DIRECTIONS: Retype, character for character, the line containing "The height and width of the screenshot is (571, 1000)." along with each line after it through the end of the data, and only those.

LISTED RECORDS:
- Opening Delimiter -
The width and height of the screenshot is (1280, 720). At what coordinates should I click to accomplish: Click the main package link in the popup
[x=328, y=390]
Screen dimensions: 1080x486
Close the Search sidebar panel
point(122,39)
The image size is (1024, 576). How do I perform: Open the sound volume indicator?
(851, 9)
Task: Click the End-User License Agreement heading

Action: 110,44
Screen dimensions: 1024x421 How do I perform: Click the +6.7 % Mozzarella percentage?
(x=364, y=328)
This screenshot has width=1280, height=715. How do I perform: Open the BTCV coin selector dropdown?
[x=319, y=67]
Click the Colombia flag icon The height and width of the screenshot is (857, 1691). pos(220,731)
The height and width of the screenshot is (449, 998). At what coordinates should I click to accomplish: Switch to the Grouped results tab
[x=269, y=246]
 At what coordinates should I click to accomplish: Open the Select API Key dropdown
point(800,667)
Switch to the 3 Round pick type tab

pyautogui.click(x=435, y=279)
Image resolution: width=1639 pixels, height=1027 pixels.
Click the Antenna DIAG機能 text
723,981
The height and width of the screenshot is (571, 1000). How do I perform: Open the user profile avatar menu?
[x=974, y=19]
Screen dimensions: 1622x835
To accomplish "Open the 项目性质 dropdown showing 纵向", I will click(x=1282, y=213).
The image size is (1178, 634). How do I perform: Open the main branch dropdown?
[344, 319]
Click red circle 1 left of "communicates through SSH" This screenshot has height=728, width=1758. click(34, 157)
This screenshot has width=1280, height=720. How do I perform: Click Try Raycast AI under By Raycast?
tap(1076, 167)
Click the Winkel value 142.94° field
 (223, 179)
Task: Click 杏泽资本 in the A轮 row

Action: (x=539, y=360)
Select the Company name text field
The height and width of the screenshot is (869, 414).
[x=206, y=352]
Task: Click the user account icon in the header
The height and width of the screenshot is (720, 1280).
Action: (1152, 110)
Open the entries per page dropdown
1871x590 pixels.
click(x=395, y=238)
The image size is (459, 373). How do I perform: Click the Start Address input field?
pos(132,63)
- Closing Delimiter -
RESPONSE:
The height and width of the screenshot is (571, 1000). How do I perform: Open the user profile avatar menu?
[x=974, y=19]
Screen dimensions: 1622x835
To accomplish "Open the 项目性质 dropdown showing 纵向", I will click(x=1282, y=213).
The image size is (1178, 634). How do I perform: Open the main branch dropdown?
[344, 319]
Click red circle 1 left of "communicates through SSH" This screenshot has height=728, width=1758. click(34, 157)
This screenshot has width=1280, height=720. How do I perform: Click Try Raycast AI under By Raycast?
tap(1076, 167)
Click the Winkel value 142.94° field
 (223, 179)
Task: Click 杏泽资本 in the A轮 row

Action: (x=539, y=360)
Select the Company name text field
The height and width of the screenshot is (869, 414).
[x=206, y=352]
Task: Click the user account icon in the header
The height and width of the screenshot is (720, 1280).
Action: (1152, 110)
Open the entries per page dropdown
1871x590 pixels.
click(x=395, y=238)
The image size is (459, 373). How do I perform: Click the Start Address input field?
pos(132,63)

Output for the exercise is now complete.